Texte étudié:
◇ ◇ ◇ ◇

L'insécurité alimentaire aiguë est en passe d'atteindre son niveau le plus élevé depuis dix ans en Afrique de l'Ouest et du centre, d'ici à juin, avec une expansion inquiétante de l'insécurité alimentaire dans les pays côtiers et des niveaux catastrophiques de faim dans les zones touchées par les conflits au Burkina Faso et au Mali où l'aide humanitaire est gravement entravée par l'insécurité, avertit une nouvelle étude publiée le 18 avril par les Nations unies.
« Pour la première fois au Sahel, 45 000 personnes connaîtront des niveaux de faim catastrophiques (phase 5) - à un pas de la famine - dont 42 000 au Burkina Faso et 2 500 au Mali », signale l'analyse de la sécurité alimentaire du Cadre harmonisé de mars 2023, expliquant que « les effets combinés des conflits, des chocs climatiques, de la covid-19 et des prix élevés des denrées alimentaires continuent d'aggraver la faim et la malnutrition dans la région ».
Le nombre de personnes n'ayant pas un accès régulier à des aliments sains et nutritifs devrait atteindre 48 millions pendant la période de soudure de juin à août 2023, soit un quadruplement au cours des cinq dernières années. Les résultats confirment également une tendance à long terme vers une expansion géographique de l'insécurité alimentaire dans la région. « L'aggravation de la situation de la sécurité alimentaire et de la nutrition en Afrique de l'Ouest est tout simplement déchirante », a déclaré le directeur régional du Programme alimentaire mondial pour l'Afrique de l'Ouest, Chris Nikoi.

◇ ◇ ◇ ◇

Extrait de données:
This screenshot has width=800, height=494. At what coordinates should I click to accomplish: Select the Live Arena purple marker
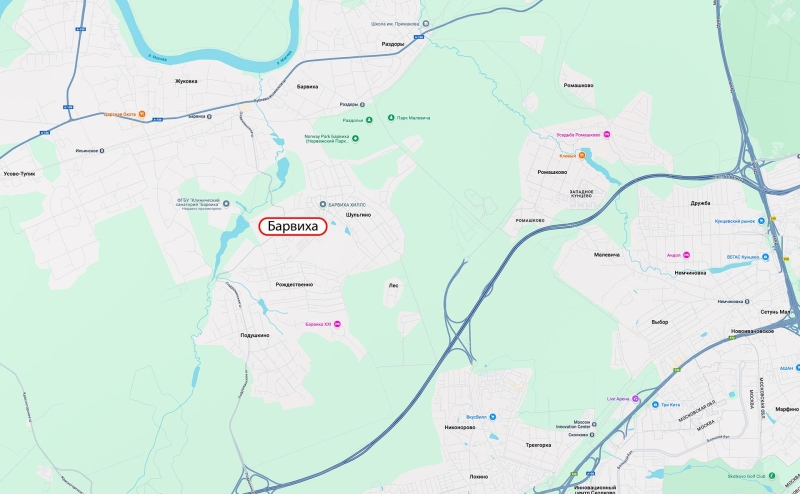[x=635, y=399]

◇ ◇ ◇ ◇

Questions à traiter:
a - Recopiez mot pour mot le passage du texte sur l'insécurité alimentaire en Afrique de l'Ouest, de « Le nombre de » à « l'Ouest, Chris Nikoi. ».
b - Reprenez le texte sur l'insécurité alimentaire en Afrique de l'Ouest et poursuivez-le à partir de sa dernière phrase.

Réponses attendues:
a -
Le nombre de personnes n'ayant pas un accès régulier à des aliments sains et nutritifs devrait atteindre 48 millions pendant la période de soudure de juin à août 2023, soit un quadruplement au cours des cinq dernières années. Les résultats confirment également une tendance à long terme vers une expansion géographique de l'insécurité alimentaire dans la région. « L'aggravation de la situation de la sécurité alimentaire et de la nutrition en Afrique de l'Ouest est tout simplement déchirante », a déclaré le directeur régional du Programme alimentaire mondial pour l'Afrique de l'Ouest, Chris Nikoi.

b -
La situation nutritionnelle déjà difficile des communautés de la région se dégrade également : 16,5 millions d'enfants de moins de 5 ans seront confrontés à la malnutrition aiguë en 2023, dont 4,8 millions d'enfants souffriront de la forme sévère débilitante. Il s'agit d'une augmentation de 83% de la malnutrition aiguë globale par rapport à la moyenne de la période 2015-2022.
Outre le caractère inabordable d'un régime alimentaire diversifié, nutritif et sain, les conflits et les déplacements de population sont l'un des principaux moteurs de l'aggravation de la situation, entraînant une réduction de l'accès aux services sociaux essentiels (santé, nutrition, eau, assainissement et hygiène, protection sociale) et affectant négativement les pratiques de soins. Entre 2019 et 2023, les incidents de sécurité ont augmenté de 79% dans la région, provoquant des déplacements massifs de population et perturbant l'accès aux terres agricoles et au fourrage.
« La détérioration continue de la situation alimentaire et nutritionnelle en Afrique de l'Ouest et au Sahel est inacceptable ; malgré l'augmentation de la production céréalière, l'accès à la nourriture pour la majeure partie de la population reste difficile en raison du fonctionnement perturbé des marchés dû à l'insécurité civile et aux prix élevés des denrées alimentaires », a affirmé, pour sa part, le coordonnateur sous-régional de l'Organisation des Nations unies pour l'alimentation et l'agriculture pour l'Afrique de l'Ouest, Robert Guei, appelant à s'attaquer aux causes profondes de cette crise de manière concertée et immédiate.
« La crise alimentaire et nutritionnelle a un impact multisectoriel sur les conditions de vie de la population affectée dans la région, dans les zones déjà en crise humanitaire et dans tous les pays d'Afrique de l'Ouest et centrale. Cela nécessite le déploiement collectif d'approches multisectorielles ayant pour base les besoins exprimés par la population en plaçant celle d'Afrique de l'Ouest et du centre au coeur », a ajouté Charles Bernimolin, chef du bureau régional de la coordination des affaires humanitaires pour l'Afrique de l'Ouest et du centre.